(Document text Opens)

And then the humans arrive on Mars.
Conflict between cultures is surely one of the most important problems of our age, and ethical issues are a significant part of that. And of course, though I haven’t been talking about them, there are the ethics wars that are going on within our own culture today.
As we live our everyday lives, we tend to accept received wisdom unquestioningly and to look at things just from our local perspective. I introduced the Martian to try to escape from that rut. When trying to understand human ethics, it’s useful to recognize what humans share with other primates, and the fact that we seem to have a common biological predisposition to create the categories of good and bad, even if we often don’t agree on which one a particular action is.
It’s also useful to be aware of the diversity of ethical systems in human cultures and the many conflicting approaches that philosophers have taken toward explaining where ethics comes from and what constitutes ethical behavior. I’ve emphasized the differences, but of course there are similarities that I haven’t talked about. The golden rule appears in many cultures.

(Document text Closes)

- **Your goal**
Copy out the whole passage on human ethics, word for word.

(Recorded data Opens)

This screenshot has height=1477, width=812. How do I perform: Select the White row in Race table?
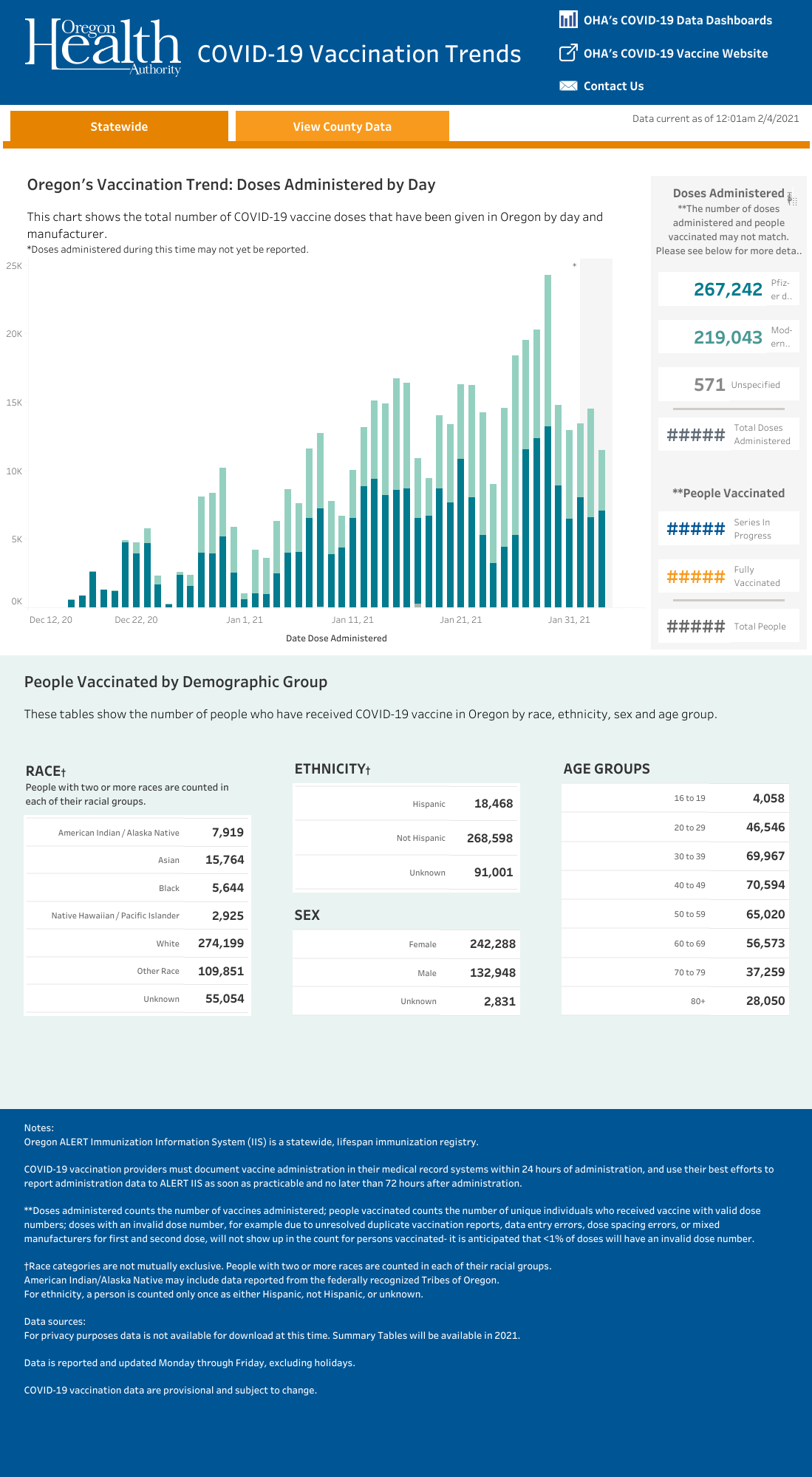click(x=137, y=944)
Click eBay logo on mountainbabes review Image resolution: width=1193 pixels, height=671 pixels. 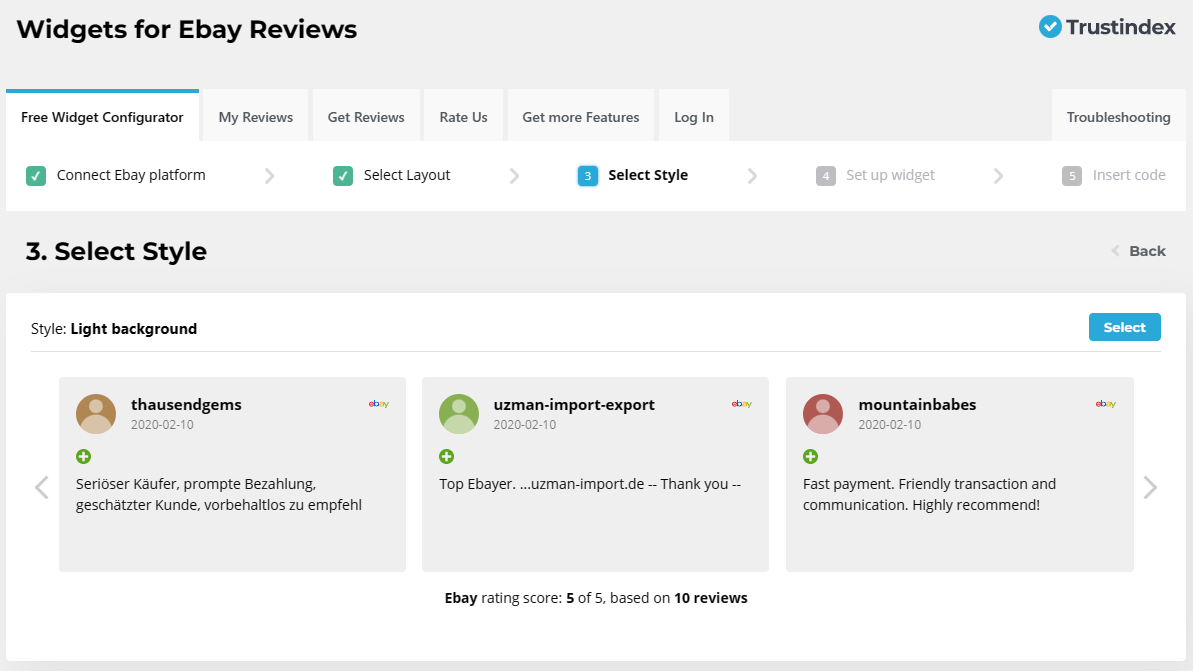click(1105, 404)
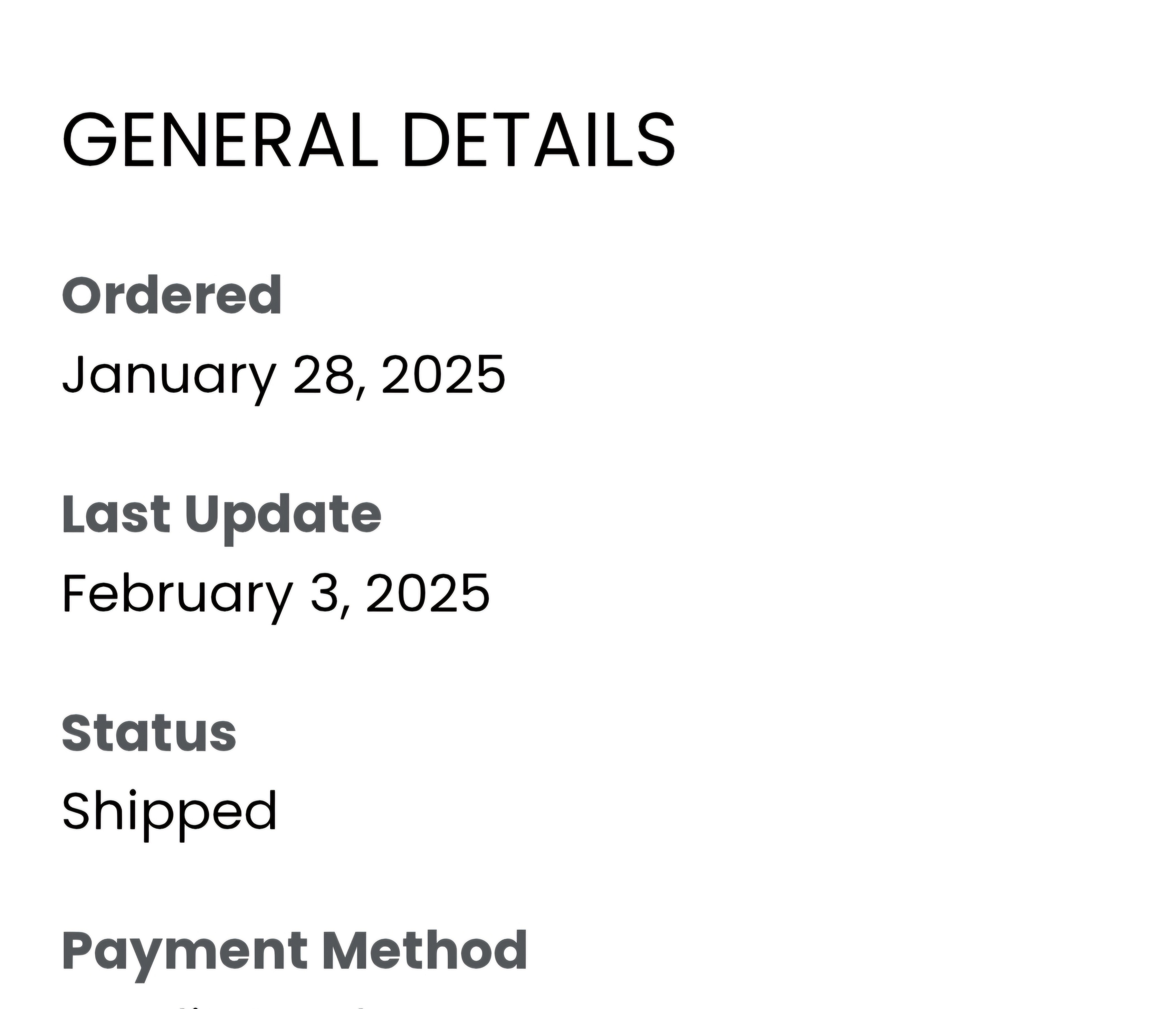Click the GENERAL DETAILS heading
Screen dimensions: 1176x1009
pyautogui.click(x=369, y=140)
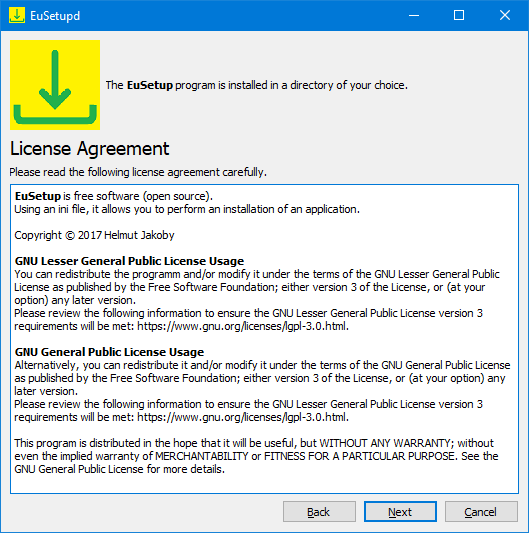
Task: Click the bold EuSetup word in the license text
Action: 38,196
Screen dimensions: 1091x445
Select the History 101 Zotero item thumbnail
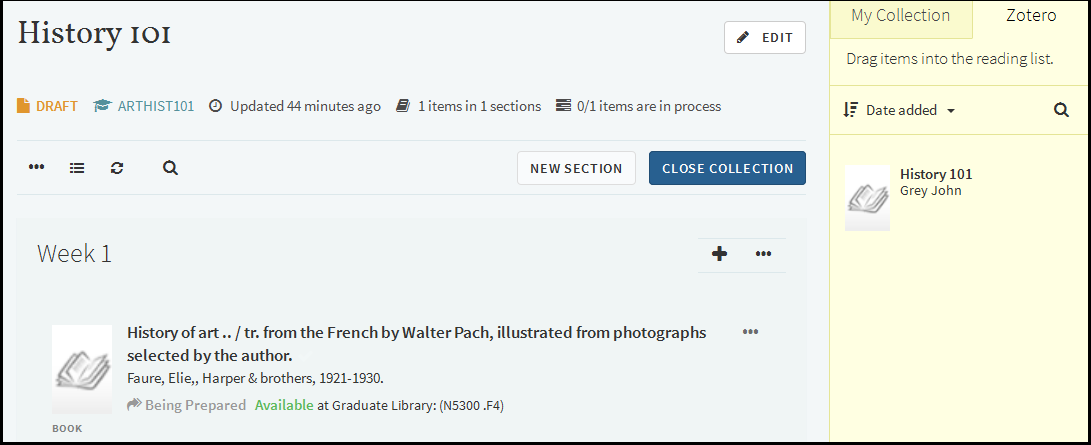867,198
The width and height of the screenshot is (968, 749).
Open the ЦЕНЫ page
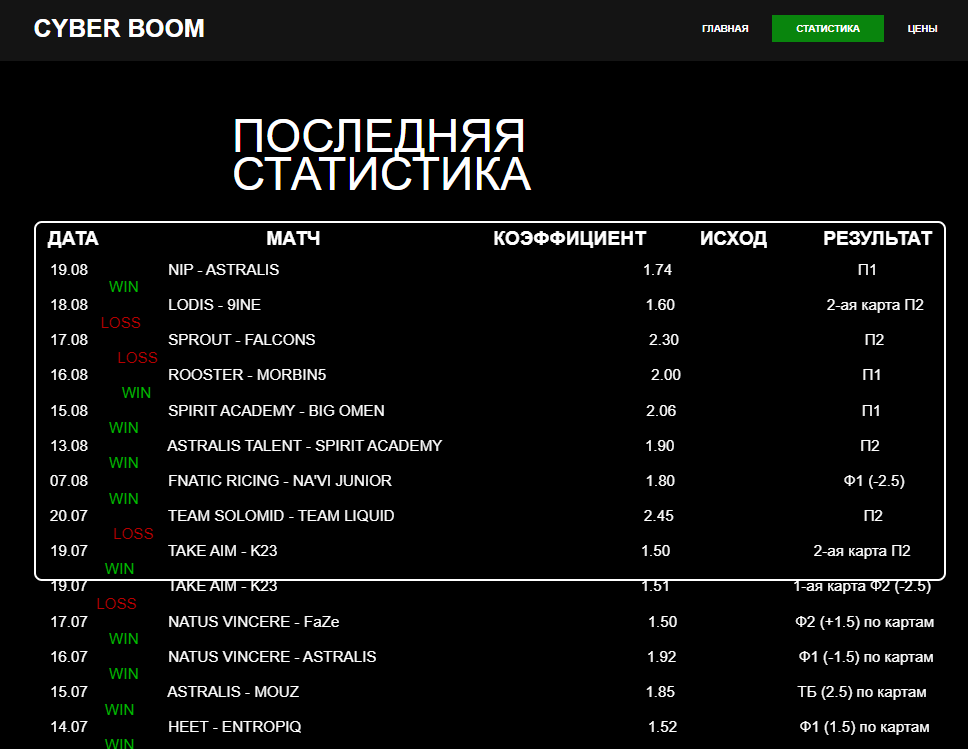pos(920,28)
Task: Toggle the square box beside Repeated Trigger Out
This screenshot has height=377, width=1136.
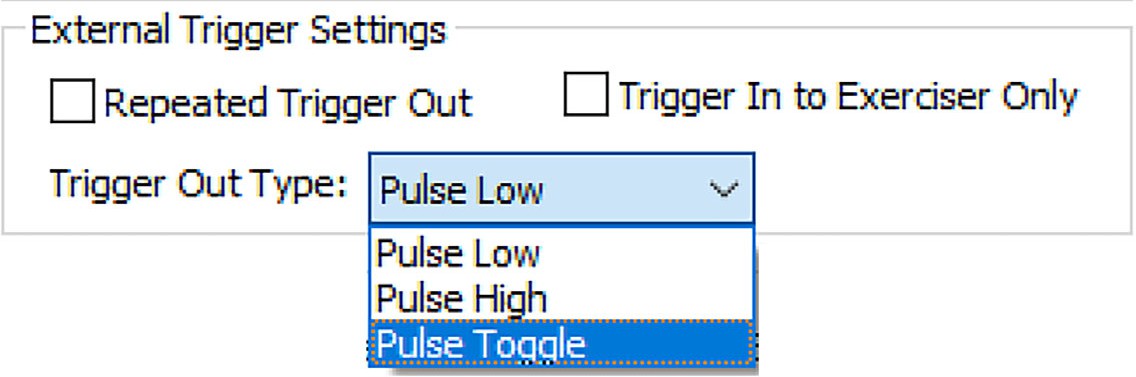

(Recorded data Closes)

- **Answer to the exercise**
And then the humans arrive on Mars.
Conflict between cultures is surely one of the most important problems of our age, and ethical issues are a significant part of that. And of course, though I haven’t been talking about them, there are the ethics wars that are going on within our own culture today.
As we live our everyday lives, we tend to accept received wisdom unquestioningly and to look at things just from our local perspective. I introduced the Martian to try to escape from that rut. When trying to understand human ethics, it’s useful to recognize what humans share with other primates, and the fact that we seem to have a common biological predisposition to create the categories of good and bad, even if we often don’t agree on which one a particular action is.
It’s also useful to be aware of the diversity of ethical systems in human cultures and the many conflicting approaches that philosophers have taken toward explaining where ethics comes from and what constitutes ethical behavior. I’ve emphasized the differences, but of course there are similarities that I haven’t talked about. The golden rule appears in many cultures.